### PROMPT
Retype exactly the lines from the one that contains "Cart Products (75, 692)" through the final line of the material below, and add nothing else.

### GIVEN RECORDS

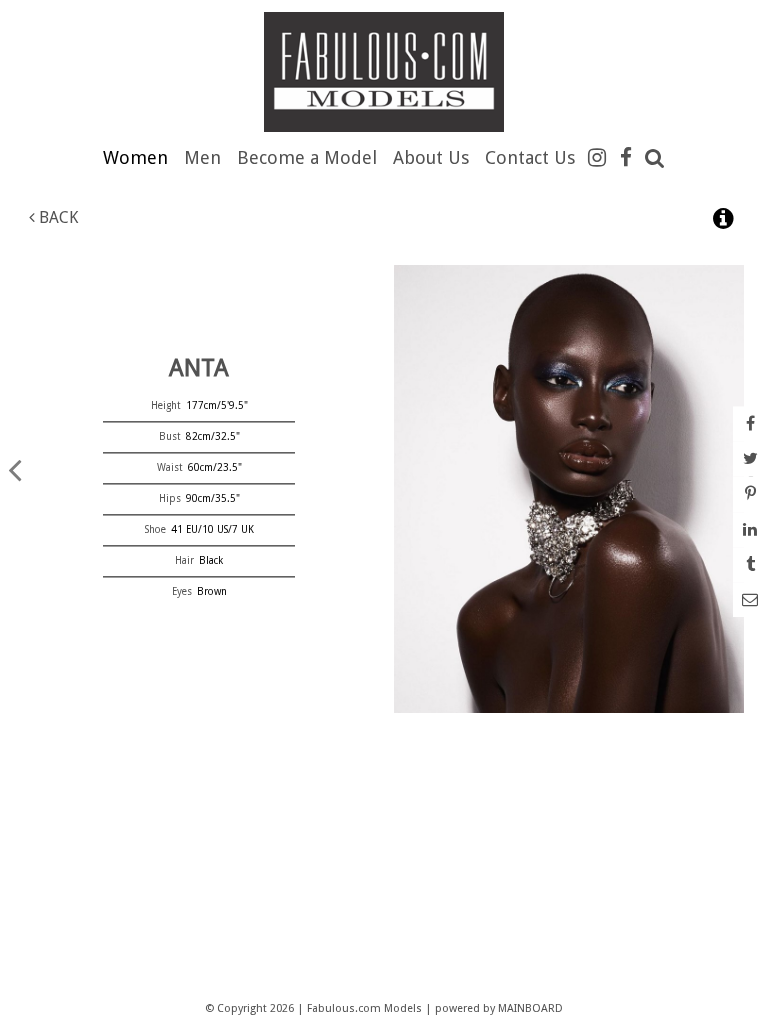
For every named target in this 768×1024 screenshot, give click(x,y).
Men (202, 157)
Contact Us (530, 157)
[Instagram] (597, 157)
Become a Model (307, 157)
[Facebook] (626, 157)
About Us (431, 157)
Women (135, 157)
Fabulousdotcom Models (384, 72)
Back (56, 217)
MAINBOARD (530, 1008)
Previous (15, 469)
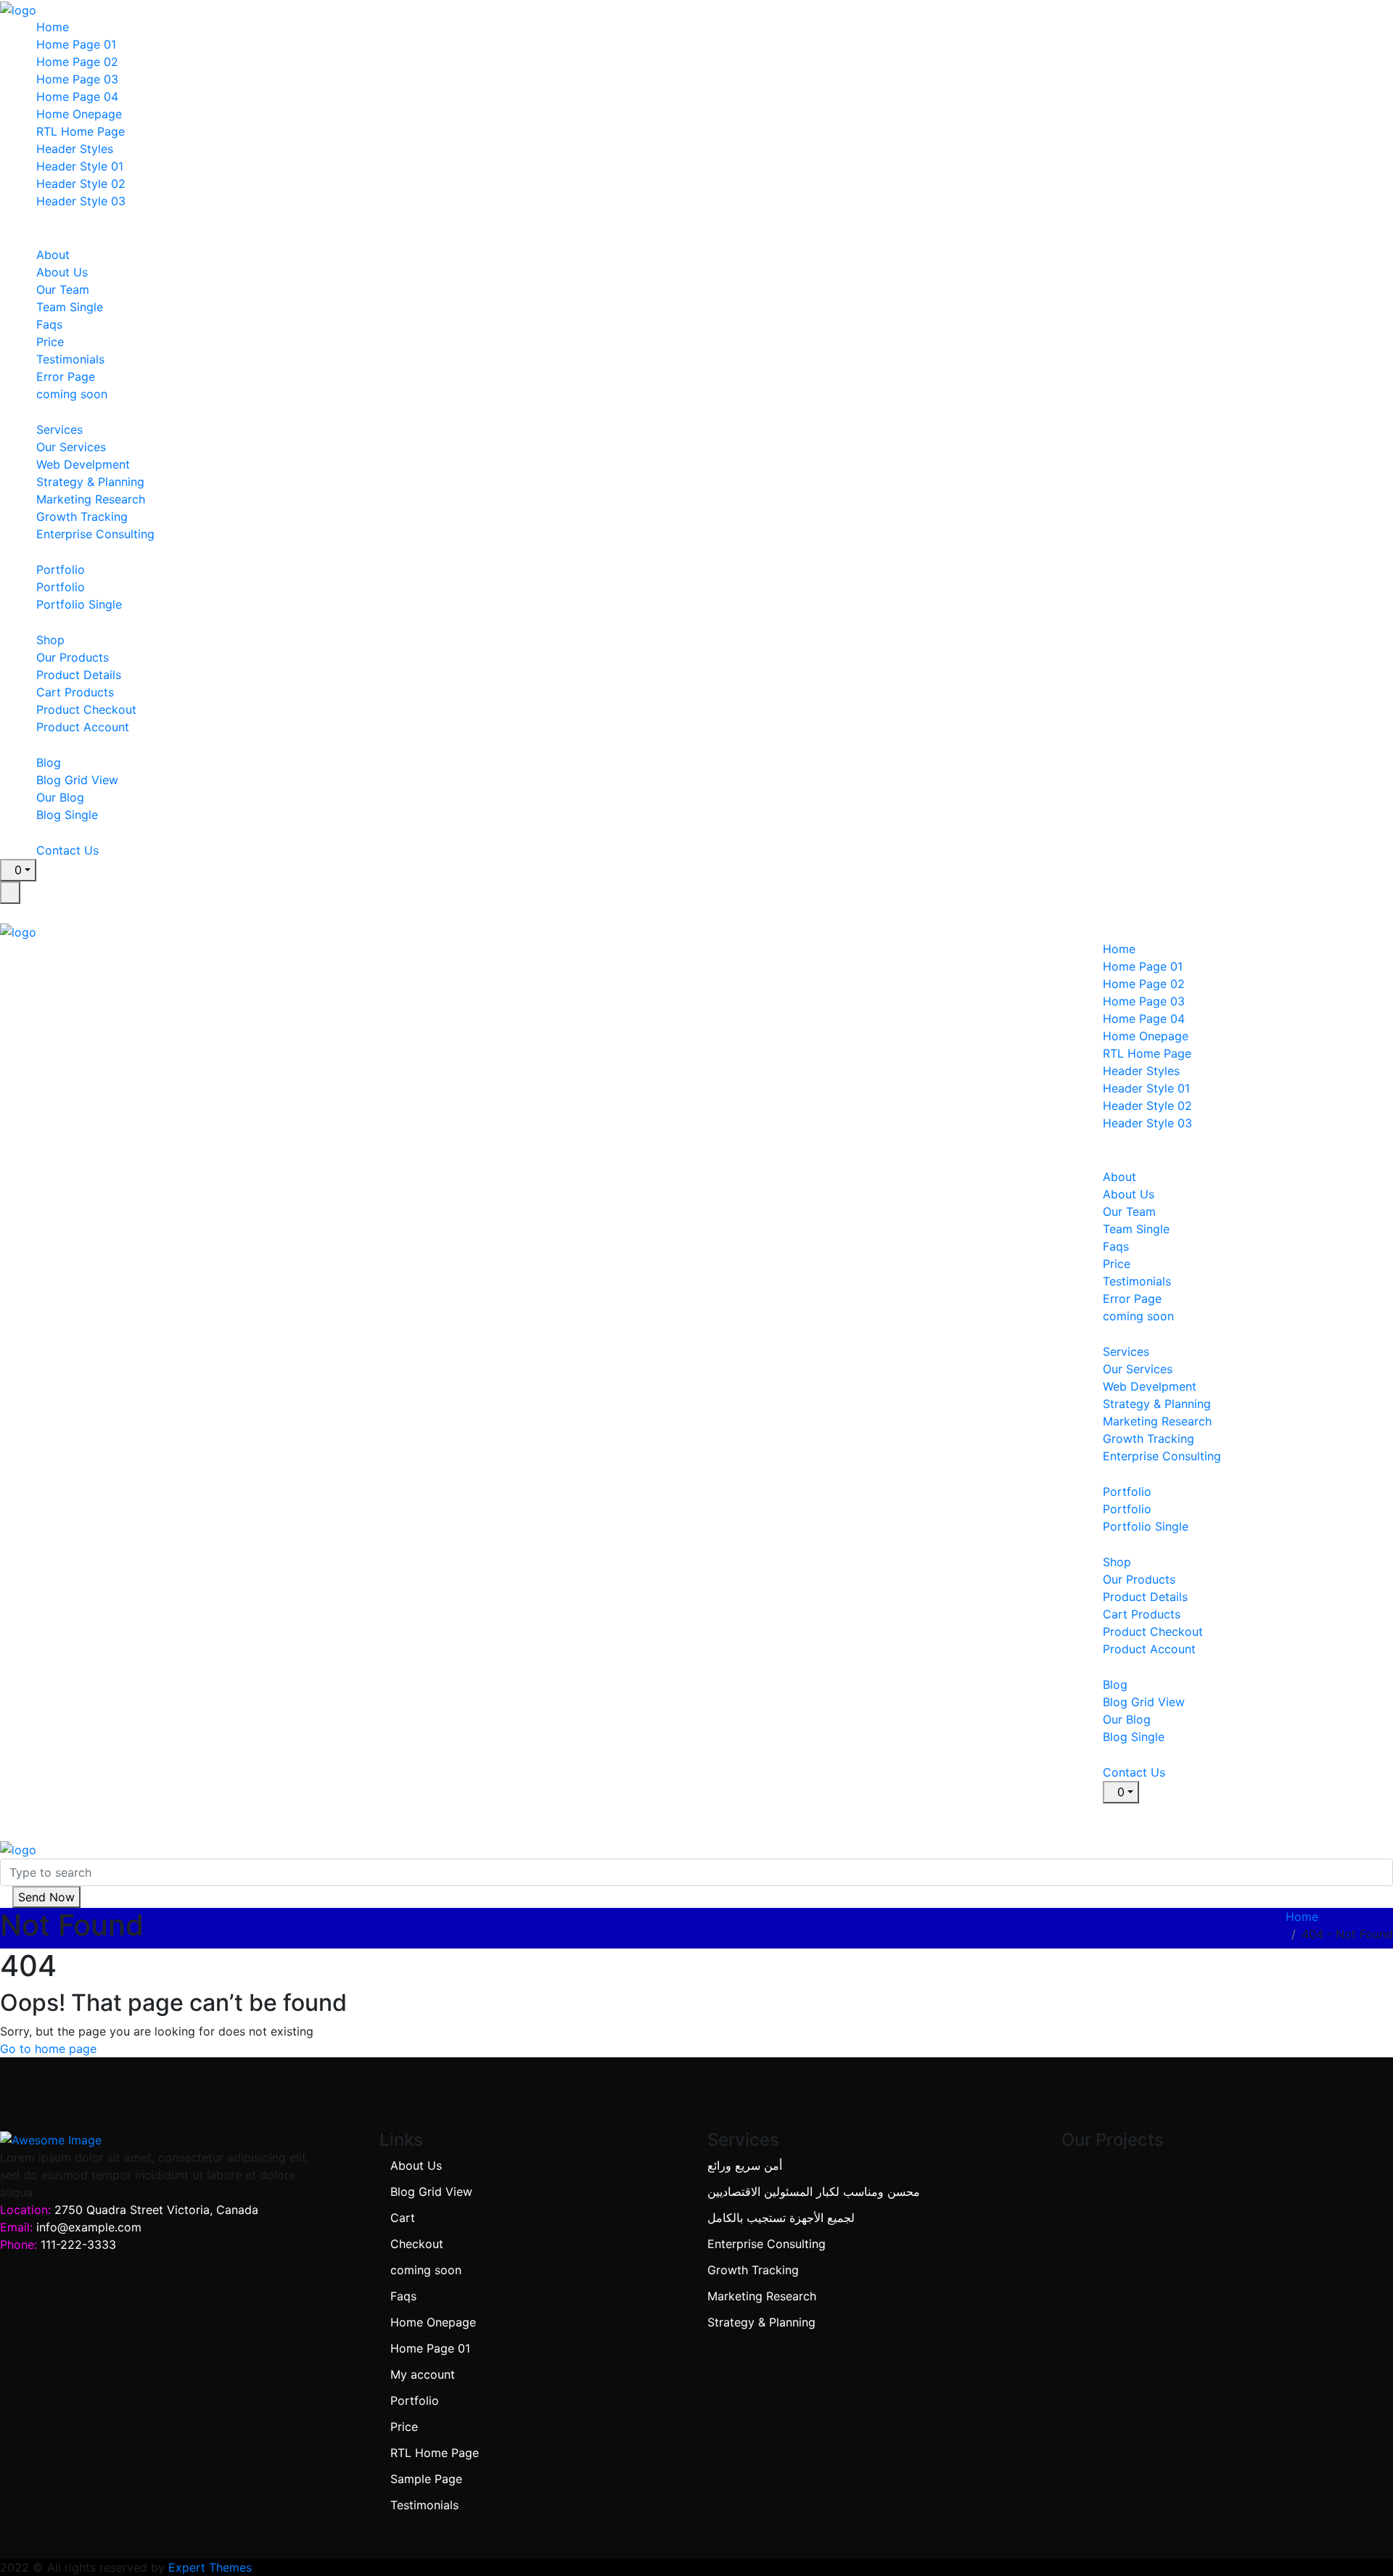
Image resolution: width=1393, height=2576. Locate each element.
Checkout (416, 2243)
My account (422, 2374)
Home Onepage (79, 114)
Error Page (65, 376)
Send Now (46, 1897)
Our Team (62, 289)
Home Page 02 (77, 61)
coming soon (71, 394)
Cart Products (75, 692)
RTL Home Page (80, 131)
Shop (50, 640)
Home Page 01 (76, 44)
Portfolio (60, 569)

### THE ANSWER
Cart Products (75, 692)
RTL Home Page (80, 131)
Shop (50, 640)
Home Page 01 (76, 44)
Portfolio (60, 569)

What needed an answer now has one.